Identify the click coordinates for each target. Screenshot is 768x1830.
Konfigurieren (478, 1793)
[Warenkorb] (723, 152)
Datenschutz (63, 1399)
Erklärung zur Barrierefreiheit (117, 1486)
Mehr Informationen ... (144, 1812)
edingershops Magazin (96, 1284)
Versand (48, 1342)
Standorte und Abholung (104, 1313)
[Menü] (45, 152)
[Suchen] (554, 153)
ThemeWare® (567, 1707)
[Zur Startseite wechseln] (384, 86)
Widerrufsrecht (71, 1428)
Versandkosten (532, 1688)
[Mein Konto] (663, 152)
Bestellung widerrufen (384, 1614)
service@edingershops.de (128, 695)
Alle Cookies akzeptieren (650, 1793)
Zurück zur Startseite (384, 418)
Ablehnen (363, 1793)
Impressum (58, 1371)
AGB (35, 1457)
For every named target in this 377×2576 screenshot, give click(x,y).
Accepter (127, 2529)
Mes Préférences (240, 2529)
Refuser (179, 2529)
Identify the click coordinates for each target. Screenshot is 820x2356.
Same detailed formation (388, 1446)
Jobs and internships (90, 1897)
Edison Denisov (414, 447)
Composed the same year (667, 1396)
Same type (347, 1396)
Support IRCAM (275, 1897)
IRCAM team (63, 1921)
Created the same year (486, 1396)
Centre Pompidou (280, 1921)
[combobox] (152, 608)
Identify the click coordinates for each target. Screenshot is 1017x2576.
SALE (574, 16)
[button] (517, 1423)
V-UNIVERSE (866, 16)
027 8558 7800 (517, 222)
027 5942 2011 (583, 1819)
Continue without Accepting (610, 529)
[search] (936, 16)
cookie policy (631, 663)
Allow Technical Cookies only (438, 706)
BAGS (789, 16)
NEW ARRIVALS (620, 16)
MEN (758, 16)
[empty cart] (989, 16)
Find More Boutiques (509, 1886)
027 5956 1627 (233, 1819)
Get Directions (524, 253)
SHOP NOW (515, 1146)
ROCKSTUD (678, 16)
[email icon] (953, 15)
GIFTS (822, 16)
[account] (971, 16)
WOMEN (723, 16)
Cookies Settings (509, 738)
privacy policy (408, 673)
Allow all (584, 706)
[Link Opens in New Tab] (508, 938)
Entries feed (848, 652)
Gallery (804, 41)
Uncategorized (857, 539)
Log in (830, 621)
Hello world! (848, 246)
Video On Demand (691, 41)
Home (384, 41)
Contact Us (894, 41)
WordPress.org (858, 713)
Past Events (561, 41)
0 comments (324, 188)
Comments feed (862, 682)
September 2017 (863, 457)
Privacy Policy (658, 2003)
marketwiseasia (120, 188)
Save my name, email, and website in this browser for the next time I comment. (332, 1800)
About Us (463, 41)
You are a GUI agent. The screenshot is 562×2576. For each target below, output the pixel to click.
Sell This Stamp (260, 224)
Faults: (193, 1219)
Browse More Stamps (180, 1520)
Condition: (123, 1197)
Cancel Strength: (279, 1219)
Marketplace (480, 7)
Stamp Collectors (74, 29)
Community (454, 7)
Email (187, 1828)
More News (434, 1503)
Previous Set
——
## AIM OF THE TASK
After identifying the lines above that contain "More", copy each one.

## REPLY TO THE EXERCISE
Find More Boutiques (509, 1886)
Browse More Stamps (180, 1520)
More News (434, 1503)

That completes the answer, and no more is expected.